Data for this task:

#####

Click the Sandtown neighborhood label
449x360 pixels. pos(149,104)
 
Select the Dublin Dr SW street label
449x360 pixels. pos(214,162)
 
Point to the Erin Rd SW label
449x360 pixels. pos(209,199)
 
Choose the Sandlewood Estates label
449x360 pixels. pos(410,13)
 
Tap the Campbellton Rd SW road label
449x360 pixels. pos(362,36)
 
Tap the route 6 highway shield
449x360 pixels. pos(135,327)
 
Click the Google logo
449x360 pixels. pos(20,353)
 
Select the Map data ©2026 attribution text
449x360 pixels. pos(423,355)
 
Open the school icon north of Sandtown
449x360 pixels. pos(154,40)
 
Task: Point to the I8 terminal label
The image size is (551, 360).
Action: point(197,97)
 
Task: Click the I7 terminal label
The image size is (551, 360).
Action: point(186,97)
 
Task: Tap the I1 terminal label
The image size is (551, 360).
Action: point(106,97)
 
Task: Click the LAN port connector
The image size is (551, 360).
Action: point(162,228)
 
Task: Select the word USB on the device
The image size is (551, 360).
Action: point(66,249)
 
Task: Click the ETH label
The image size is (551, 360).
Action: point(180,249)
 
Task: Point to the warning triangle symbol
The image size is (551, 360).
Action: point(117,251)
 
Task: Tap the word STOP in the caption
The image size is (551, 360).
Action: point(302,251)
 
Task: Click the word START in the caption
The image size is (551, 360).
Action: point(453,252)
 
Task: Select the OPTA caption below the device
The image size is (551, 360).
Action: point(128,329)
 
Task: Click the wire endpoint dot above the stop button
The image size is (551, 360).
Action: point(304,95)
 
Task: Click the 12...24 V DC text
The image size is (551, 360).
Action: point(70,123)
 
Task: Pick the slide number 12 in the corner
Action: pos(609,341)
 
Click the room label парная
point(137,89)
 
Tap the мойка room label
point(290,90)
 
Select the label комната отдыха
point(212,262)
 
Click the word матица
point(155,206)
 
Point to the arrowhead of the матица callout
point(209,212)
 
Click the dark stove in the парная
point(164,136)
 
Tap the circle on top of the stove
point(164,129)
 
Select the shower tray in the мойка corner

#####

Given request:
Please format every line of the entries above as a JSON list of strings, one string per line, leaving out blank lines.

Solution:
[
  "Click the Sandtown neighborhood label",
  "449x360 pixels. pos(149,104)",
  "Select the Dublin Dr SW street label",
  "449x360 pixels. pos(214,162)",
  "Point to the Erin Rd SW label",
  "449x360 pixels. pos(209,199)",
  "Choose the Sandlewood Estates label",
  "449x360 pixels. pos(410,13)",
  "Tap the Campbellton Rd SW road label",
  "449x360 pixels. pos(362,36)",
  "Tap the route 6 highway shield",
  "449x360 pixels. pos(135,327)",
  "Click the Google logo",
  "449x360 pixels. pos(20,353)",
  "Select the Map data ©2026 attribution text",
  "449x360 pixels. pos(423,355)",
  "Open the school icon north of Sandtown",
  "449x360 pixels. pos(154,40)",
  "Task: Point to the I8 terminal label",
  "The image size is (551, 360).",
  "Action: point(197,97)",
  "Task: Click the I7 terminal label",
  "The image size is (551, 360).",
  "Action: point(186,97)",
  "Task: Tap the I1 terminal label",
  "The image size is (551, 360).",
  "Action: point(106,97)",
  "Task: Click the LAN port connector",
  "The image size is (551, 360).",
  "Action: point(162,228)",
  "Task: Select the word USB on the device",
  "The image size is (551, 360).",
  "Action: point(66,249)",
  "Task: Click the ETH label",
  "The image size is (551, 360).",
  "Action: point(180,249)",
  "Task: Point to the warning triangle symbol",
  "The image size is (551, 360).",
  "Action: point(117,251)",
  "Task: Tap the word STOP in the caption",
  "The image size is (551, 360).",
  "Action: point(302,251)",
  "Task: Click the word START in the caption",
  "The image size is (551, 360).",
  "Action: point(453,252)",
  "Task: Select the OPTA caption below the device",
  "The image size is (551, 360).",
  "Action: point(128,329)",
  "Task: Click the wire endpoint dot above the stop button",
  "The image size is (551, 360).",
  "Action: point(304,95)",
  "Task: Click the 12...24 V DC text",
  "The image size is (551, 360).",
  "Action: point(70,123)",
  "Task: Pick the slide number 12 in the corner",
  "Action: pos(609,341)",
  "Click the room label парная",
  "point(137,89)",
  "Tap the мойка room label",
  "point(290,90)",
  "Select the label комната отдыха",
  "point(212,262)",
  "Click the word матица",
  "point(155,206)",
  "Point to the arrowhead of the матица callout",
  "point(209,212)",
  "Click the dark stove in the парная",
  "point(164,136)",
  "Tap the circle on top of the stove",
  "point(164,129)",
  "Select the shower tray in the мойка corner"
]